三重県四日市市議会の人権施策等調査特別委員会は1月18日開き、他都市の人権に関する条例制定の状況について市側から説明を受け、これまでの委員会でのおもな意見を整理した。そのうえで、四日市市の人権に関する現行条例を新条例にするか、改定するか、それとも、このままでよいのか、今後の進め方について意見を交わした。
四日市市には、1997年に施行された「四日市市部落差別をはじめとするあらゆる差別を無くすことを目指す条例」がある。これまでの委員会の議論は、三重県が2022年に施行した「差別を解消し、人権が尊重される三重をつくる条例」などを参考に、差別をなくすために市はどうすべきかを話し合ってきた。
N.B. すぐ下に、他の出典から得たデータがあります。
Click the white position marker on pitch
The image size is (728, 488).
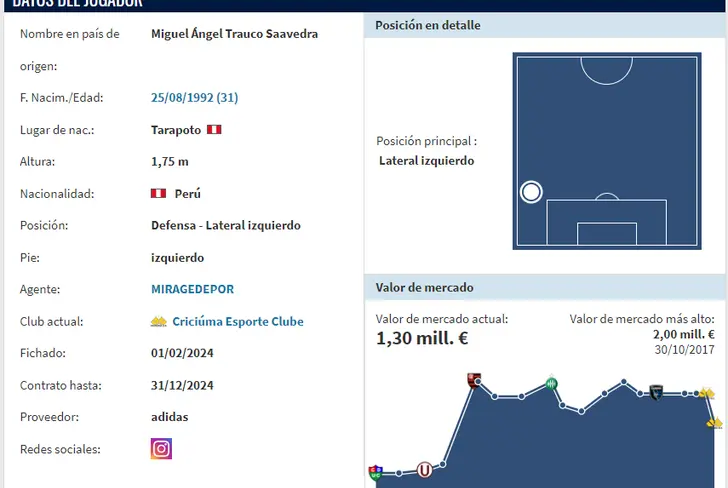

部落差別や人権の問題に関する専門家も招いて意見を聞くなどし、専門家からは新条例の必要性も指摘されていた。
この日の委員会では、「新条例、改定はともかく、条例のアップデートはあるべきだ」「みんなが意識して差別がなくなるよう努力することが大切で、四日市はこの問題についてよくやっているという方向に向かうような形にしたい」とする意見があった一方、「県全体を対象にする県の条例があり、あらためて条例を制定することは考えていない。あっても改定ではないか」などの意見もあった。県条例と四日市市の現行条例を比較し、足りないところがあるのかどうかを検証する必要もあるとして、いったん、正副委員長がこの議論を引き取った。
委員会は今後、1月25日と2月22日の開催を予定しており、市の条例をどうするかを含め、委員会の議論の報告書をまとめていく方針だ。
この日、市側から説明された他都市の条例制定状況によると、2023年12月現在、都道府県レベルでは全国19都府県が制定しており、三重県は全部改正、佐賀県では旧条例を廃止して新条例にしている。愛知県、東京都、沖縄県、山梨県も新条例になっている。三重県と佐賀県は、人権侵害行為について勧告や公表などの措置も盛り込んでおり、この点については、「紛争の最終的な判断は司法になるはずで、行政が公表などに踏み込むのはどうか」との意見もあった。
意見交換のなかでは、条例とともに、役割を担える人が就任する「差別解消調整委員会」や「人権施策審議会」のような仕組みが位置付けられることが欠かせないとする意見もあった。